14. Et néanmoins ces hommes, comme une « race indocile et rebelle, ont continué de pécher contre lui[1] » ; c’est-à-dire de ne point croire. C’est là en effet un péché dont l’Esprit-Saint doit convaincre le monde, comme l’a dit le Sauveur : « Il le convaincra de péché, parce qu’ils n’ont point cru en moi[2]. Ils ont irrité le Seigneur dans la sécheresse », ou, selon d’autres exemplaires, « dans un désert sans eau », expression plus précise qui vient du grec, et qui n’a d’autre sens que la sécheresse. Or, cette sécheresse venait-elle du désert, ou plutôt de leur cœur ? Ils avaient bu l’eau de la pierre, et alors c’était moins leurs entrailles que leurs cœurs qui étaient desséchés, et n’avaient aucune vigueur pour produire la justice. C’était néanmoins dans cette sécheresse qu’ils devaient être pins fidèles à Dieu, et le supplier de leur donner des mœurs pures, après avoir étanché leur soif ; puisque c’est à lui qu’a recours toute âme fidèle : « Que mes yeux voient la justice[3] ».
15. « Ils ont tenté Dieu dans le secret de leurs cœurs, et lui ont demandé une nourriture selon leurs désirs ». Autre chose est de demander avec fidélité, autre de demander pour tenter. Le Prophète continue : « Ils murmurèrent coutre Dieu, et dirent : Dieu pourra-t-il préparer des tables au désert ; sans doute il a frappé le rocher, et des eaux en ont coulé, des torrents ont inondé la terre ; mais pourra-t-il nous donner du pain et dresser des tables pour son peuple[4] ? » C’était donc sans y croire qu’ils demandaient une nourriture selon leurs désirs.
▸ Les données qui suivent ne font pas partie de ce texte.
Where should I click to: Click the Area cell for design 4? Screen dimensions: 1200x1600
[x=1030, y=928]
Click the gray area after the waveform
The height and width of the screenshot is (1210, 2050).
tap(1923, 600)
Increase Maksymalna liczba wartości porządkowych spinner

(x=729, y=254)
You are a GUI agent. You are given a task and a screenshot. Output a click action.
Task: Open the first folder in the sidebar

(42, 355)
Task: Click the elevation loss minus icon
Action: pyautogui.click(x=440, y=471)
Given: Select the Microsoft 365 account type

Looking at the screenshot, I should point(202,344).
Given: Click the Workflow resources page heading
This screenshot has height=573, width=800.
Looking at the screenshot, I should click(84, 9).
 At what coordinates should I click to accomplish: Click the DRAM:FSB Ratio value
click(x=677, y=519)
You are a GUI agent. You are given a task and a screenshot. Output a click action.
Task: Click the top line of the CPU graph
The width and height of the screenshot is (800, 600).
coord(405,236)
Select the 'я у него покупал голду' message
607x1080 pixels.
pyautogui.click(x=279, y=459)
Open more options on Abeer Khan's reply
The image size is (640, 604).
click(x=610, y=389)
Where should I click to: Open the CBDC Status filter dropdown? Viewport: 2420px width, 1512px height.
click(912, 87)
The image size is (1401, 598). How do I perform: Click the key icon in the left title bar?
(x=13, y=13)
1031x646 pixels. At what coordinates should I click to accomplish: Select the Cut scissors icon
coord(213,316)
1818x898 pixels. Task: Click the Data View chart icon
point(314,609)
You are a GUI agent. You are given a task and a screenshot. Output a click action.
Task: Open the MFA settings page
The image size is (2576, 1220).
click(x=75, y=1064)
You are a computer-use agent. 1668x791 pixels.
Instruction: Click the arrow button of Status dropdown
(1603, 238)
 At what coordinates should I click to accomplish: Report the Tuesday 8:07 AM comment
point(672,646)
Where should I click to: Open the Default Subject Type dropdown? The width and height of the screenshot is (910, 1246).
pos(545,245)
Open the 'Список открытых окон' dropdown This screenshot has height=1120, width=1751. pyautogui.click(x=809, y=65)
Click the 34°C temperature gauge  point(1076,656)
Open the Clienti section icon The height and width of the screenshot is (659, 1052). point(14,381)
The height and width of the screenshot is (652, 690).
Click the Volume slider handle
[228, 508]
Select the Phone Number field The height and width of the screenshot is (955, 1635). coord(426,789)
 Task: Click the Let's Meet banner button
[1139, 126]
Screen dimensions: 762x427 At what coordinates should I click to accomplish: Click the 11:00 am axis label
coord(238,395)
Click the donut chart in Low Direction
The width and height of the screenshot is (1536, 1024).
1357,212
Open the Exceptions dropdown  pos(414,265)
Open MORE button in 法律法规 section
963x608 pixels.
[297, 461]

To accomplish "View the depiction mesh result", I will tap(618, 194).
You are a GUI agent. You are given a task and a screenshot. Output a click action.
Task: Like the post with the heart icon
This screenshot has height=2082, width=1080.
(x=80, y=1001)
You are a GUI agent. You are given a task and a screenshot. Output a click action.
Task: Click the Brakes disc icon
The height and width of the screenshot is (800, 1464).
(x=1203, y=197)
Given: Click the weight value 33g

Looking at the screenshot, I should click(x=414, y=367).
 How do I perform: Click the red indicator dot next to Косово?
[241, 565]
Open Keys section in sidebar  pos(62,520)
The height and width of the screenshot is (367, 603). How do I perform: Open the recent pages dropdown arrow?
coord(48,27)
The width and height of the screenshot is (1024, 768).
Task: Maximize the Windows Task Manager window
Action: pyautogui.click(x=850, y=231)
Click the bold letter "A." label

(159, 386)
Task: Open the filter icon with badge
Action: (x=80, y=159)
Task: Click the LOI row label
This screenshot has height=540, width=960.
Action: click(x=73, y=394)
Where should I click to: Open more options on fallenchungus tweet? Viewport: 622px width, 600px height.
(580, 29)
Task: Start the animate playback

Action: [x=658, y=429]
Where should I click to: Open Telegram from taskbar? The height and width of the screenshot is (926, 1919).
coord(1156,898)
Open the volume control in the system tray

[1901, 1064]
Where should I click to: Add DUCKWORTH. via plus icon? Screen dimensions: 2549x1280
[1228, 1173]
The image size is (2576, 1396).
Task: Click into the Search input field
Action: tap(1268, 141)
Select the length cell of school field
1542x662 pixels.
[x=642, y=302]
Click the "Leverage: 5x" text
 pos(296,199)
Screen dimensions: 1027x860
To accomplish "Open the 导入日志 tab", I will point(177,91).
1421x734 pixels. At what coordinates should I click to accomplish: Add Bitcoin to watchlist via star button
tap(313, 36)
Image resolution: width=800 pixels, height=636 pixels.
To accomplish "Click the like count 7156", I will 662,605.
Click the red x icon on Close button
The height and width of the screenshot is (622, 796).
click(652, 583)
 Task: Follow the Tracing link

Ce n’est pas ainsi que saint Jacques nous engage à demander la nourriture de notre cœur, mais il veut que nous la demandions avec foi, et non pour tenter ou avec murmure. « Si quelqu’un de vous », dit-il, « a besoin de la sagesse, qu’il la demande à Dieu, qui répand ses dons sur tous libéralement et sans les reprocher, et la sagesse lui sera donnée : mais qu’il demande avec foi, et sans hésiter[5] ». Telle est donc la foi qui manquait à cette génération, dont le cœur n’était point droit, et dont l’esprit n’avait pas cru en Dieu.
16. « Le Seigneur les entendit et différa, le feu de sa colère s’alluma contre Jacob, et sa fureur contre Israël[6] ». Le Prophète explique ce qu’il appelle un feu ; il nomme ainsi la colère de Dieu, bien que le feu véritable ait dévoré beaucoup de ces murmurateurs. Que signifie donc : « Le Seigneur entendit et différa ? » Est-ce d’introduire son peuple dans la terre promise qu’il différa ? Il eût pu le faire en peu de jours, mais a cause de leurs péchés ils durent être accablés au désert, où le malheur les affligea pendant quarante ans. En ce cas ce fut son Peuple qu’il différa d’introduire, et non ceux qui l’avaient tenté par leurs doutes ; car tous périrent au désert, et leurs enfants seulement entrèrent dans cette terre. Différa-t-il seulement de les châtier, et voulut-il d’abord se prêter à leur incrédule convoitise, de peur qu’ils ne vinssent à attribuer sa colère à l’impuissance où il était de subvenir à leur demande, bien qu’ils ne l’eussent faite que pour le tenter et lui ôter la confiance ? Donc « il entendit et différa » sa vengeance ; et après qu’il eût fait ce qu’ils avaient pensé qu’il ne pourrait faire, alors « sa colère s’alluma contre Israël ».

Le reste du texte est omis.